→ EXERCISE SET
A. According to the text on individually appropriate practice, what approach is a good place to begin?
B. Reproduce the passage of the text on individually appropriate practice starting at "Individually appropriate practice" and ending at "conditions to occur.".

→ SUPPLIED TEXT
Individually appropriate practice not only encourages students to reach their potential but also redirects many less desirable behaviors. Children gain self-confidence when they are intellectually challenged, encouraged, involved in self-selected tasks and when their social skills are facilitated through careful guidance. Individually appropriate curriculum that strives for "an optimal match between the child's cognitive level and task demands" (Kitano, 1989, p. 60) allows these conditions to occur.

It is not necessary to completely restructure programs to ensure individual appropriateness. Ongoing assessment of student progress and interests is already a part of many early childhood classrooms. Use this information to plan centers and large- and small-group activities. When evaluating individual students, consider the range of observable progress. Keep an eye out for students who no longer seem challenged by your curriculum, and devise opportunities for them to explore new "menus."

A centers approach (Meador, 1991) is a good place to begin. Expand and enrich preexisting centers by including alternative activities or second-tier activities that add greater depth.

→ RAW DATA

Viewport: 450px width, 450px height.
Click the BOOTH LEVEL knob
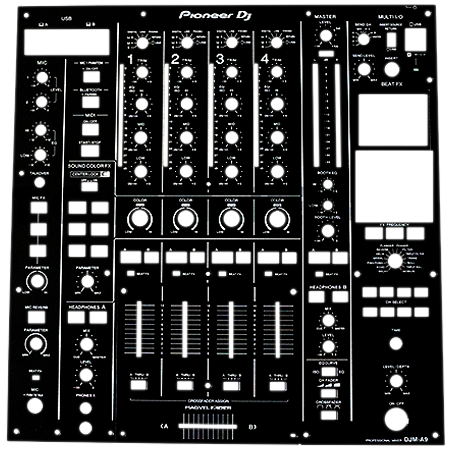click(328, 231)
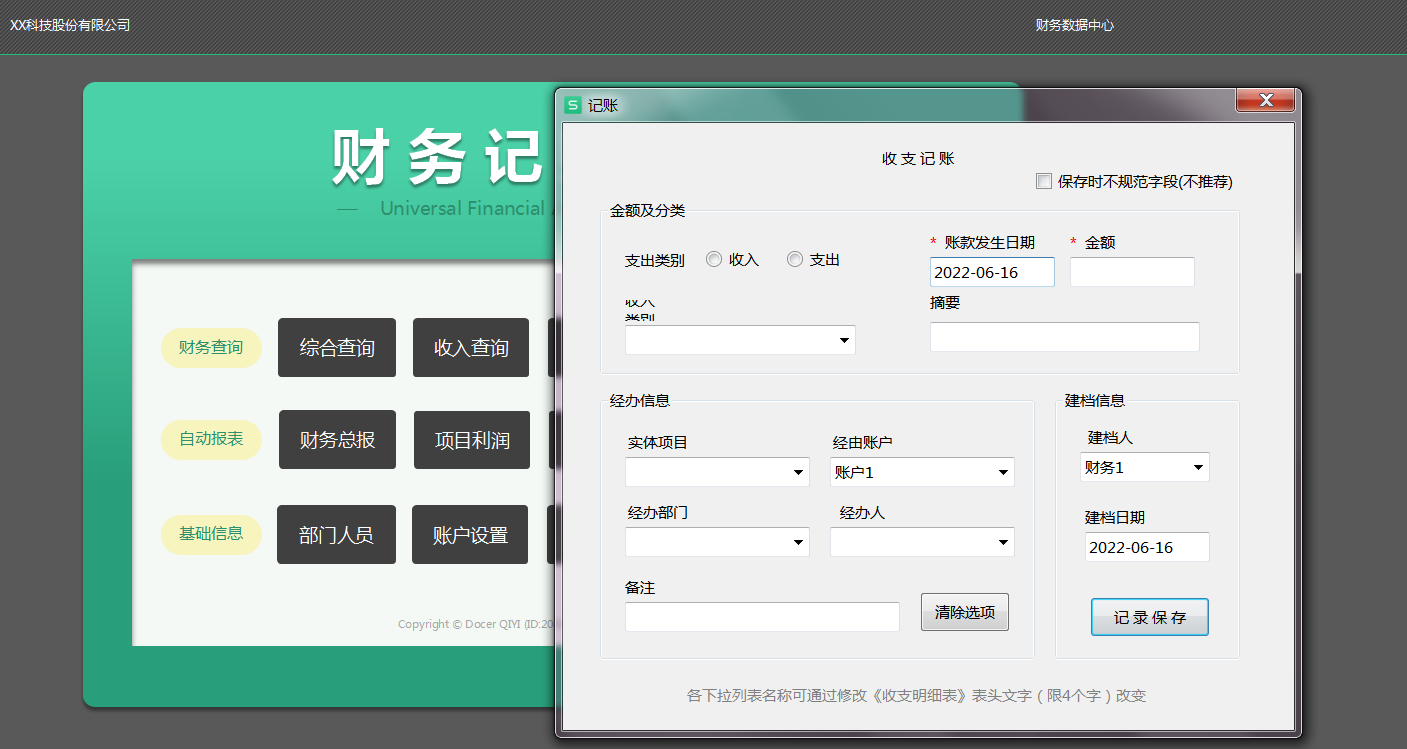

→ SOLUTIONS BELOW
A. A centers approach.

B.
Individually appropriate practice not only encourages students to reach their potential but also redirects many less desirable behaviors. Children gain self-confidence when they are intellectually challenged, encouraged, involved in self-selected tasks and when their social skills are facilitated through careful guidance. Individually appropriate curriculum that strives for "an optimal match between the child's cognitive level and task demands" (Kitano, 1989, p. 60) allows these conditions to occur.